Benefits (or harm) for body and mind

In the final analysis, the nutrition assistance program only provides an average of 1.40 dollars per meal for each person involved in the project. An apparently negligible figure, but in actual fact it is capable of supporting the present and future health of the community, also considering that more than half the people involved are children, particularly vulnerable to the effects of diet on health. The data currently available show, for example, that the poorest children's academic performance depends on their families' ability to buy food, and what's more food security, meaning access to food, is vital for the smallest children's physical heath. 

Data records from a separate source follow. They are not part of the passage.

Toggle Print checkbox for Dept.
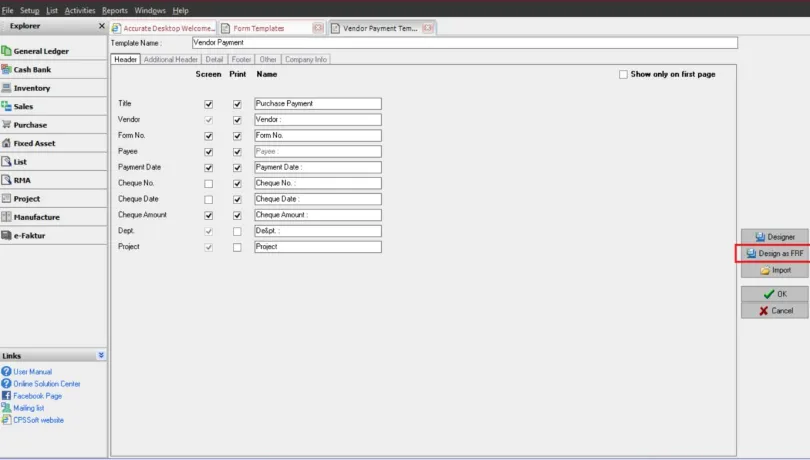Screen dimensions: 810x460 [237, 231]
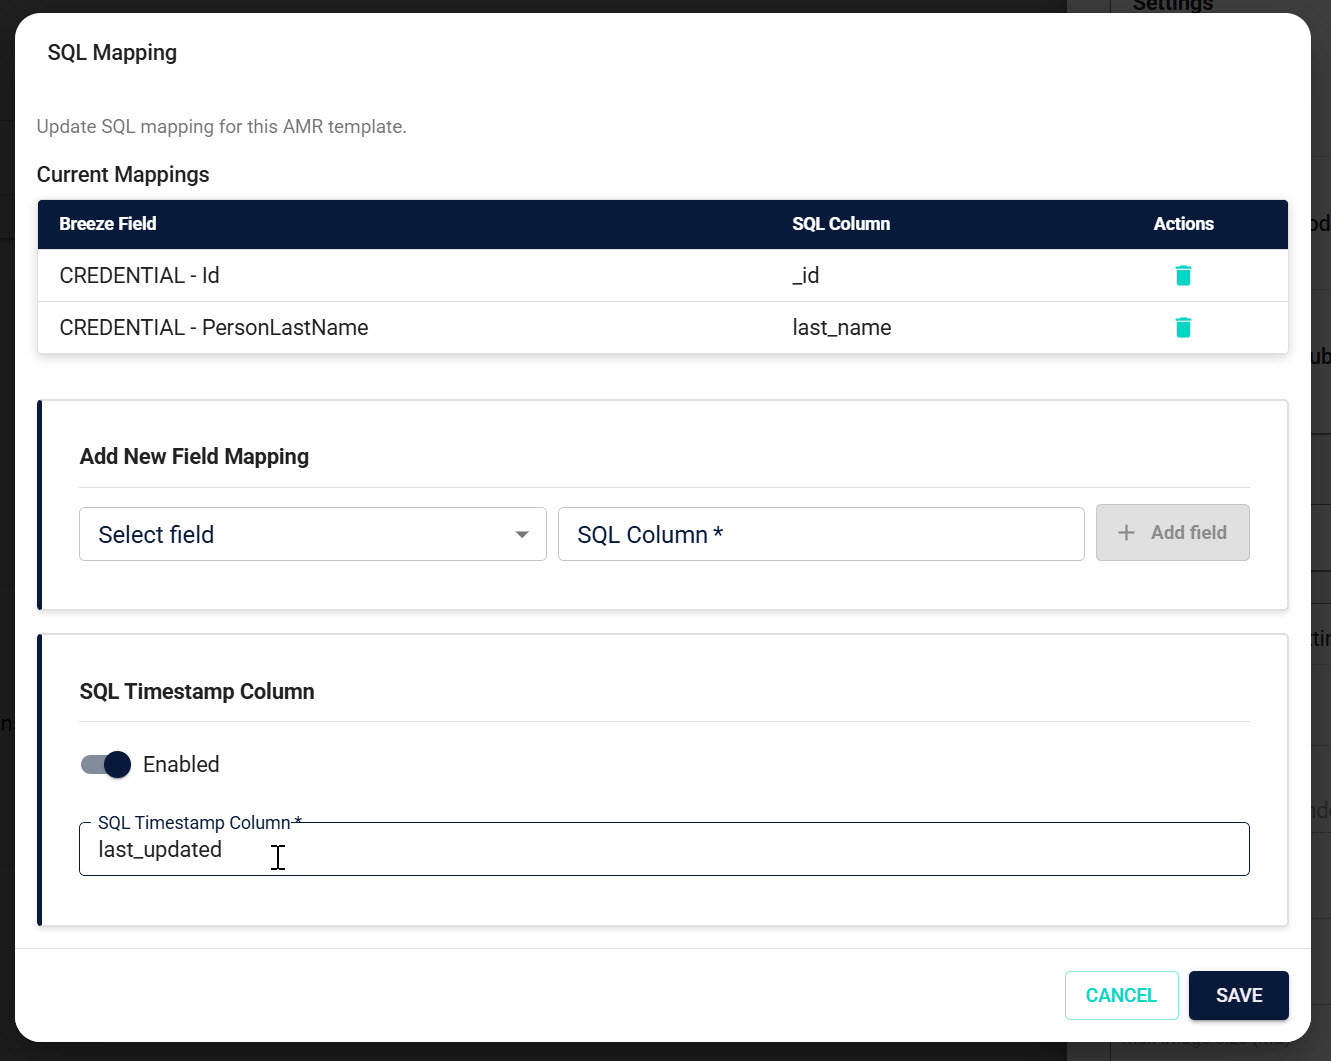Click the Enabled label next to the switch
The height and width of the screenshot is (1061, 1331).
point(181,764)
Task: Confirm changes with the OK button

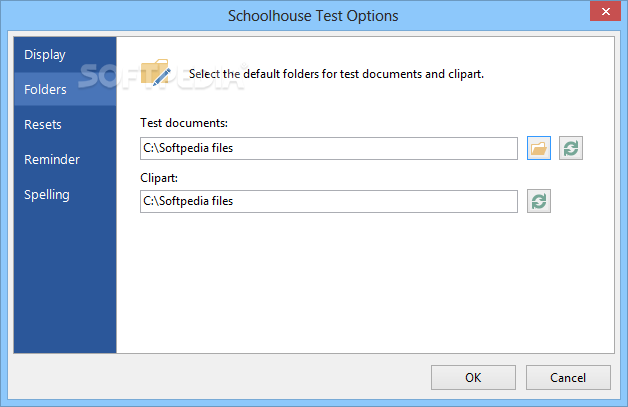Action: coord(473,377)
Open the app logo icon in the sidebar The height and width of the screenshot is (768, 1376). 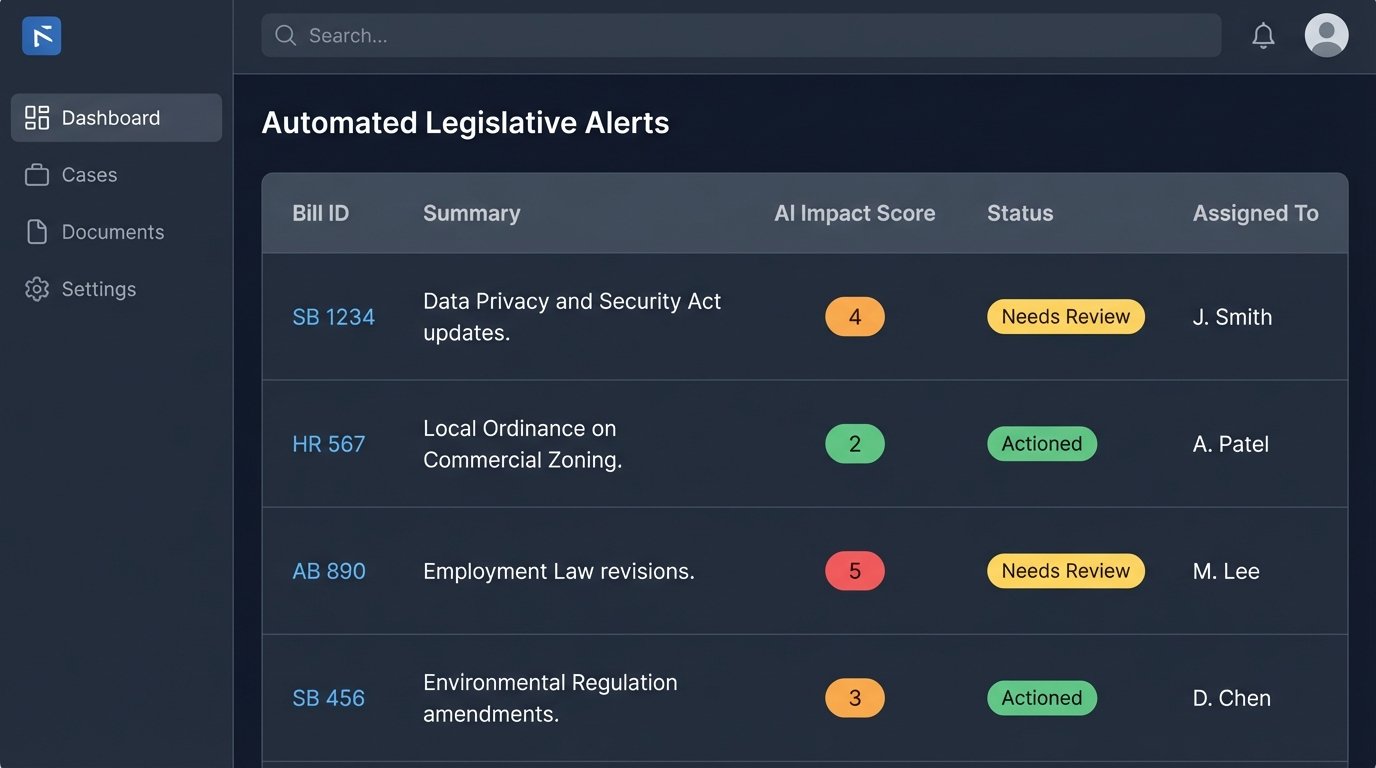[x=41, y=35]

However, the debate is still open on the link between the nutrition assistance program and the increase in overweight and obesity. A review of the literature published in the American Journal of Preventive Medicine has shown that in the USA, the people included in the SNAP program are the ones who eat the poorest quality diet; their calorie intake is similar to that of Americans not on the program, but in general their consumption of fruit, vegetables and wholemeal grains (paradoxically, more expensive than processed foods) is lower, while their added sugar intake is higher. And therefore their risk of obesity is also higher, also related to the fact that often people who cannot afford to buy healthy food also lack the time or skills to cook it. 

Education in better choices 

At present, the money received under the SNAP program can be used to buy anything defined as food, including the junk food that is so bad for health. This freedom of choice, combined with the lack of dietary and nutritional education often found amongst the poorest sections of the community, means that a project created to improve food security risks damaging health by increasing overweight and obesity. And this problem is by no means easy to solve. 

The ideal of restricting choices by prohibiting the purchase of some unhealthy foods has triggered a fierce debate between supporters of health and freedom of choice. Moreover, the sharp cuts in the program under consideration by the Trump administration risk erasing the benefits achieved so far. 

Nutritionists recommend a focus on dietary and lifestyle education programs such as SNAP-Ed, a United States Department of Agriculture program launched to teach the public how to transform their aid dollars into health. The project provides easily understandable informative material, and above all purchasing advice and recipes, designed for a low-income, poorly educated population.  The emphasis is placed mainly on the most at-risk categories: mothers, children and the elderly.

Associations like the Sustainable Food Trust are working to change the legislation, to allow the funds assigned with the SNAP to be spent at markets and producers, to simultaneously improve the quality and environmental sustainability of food.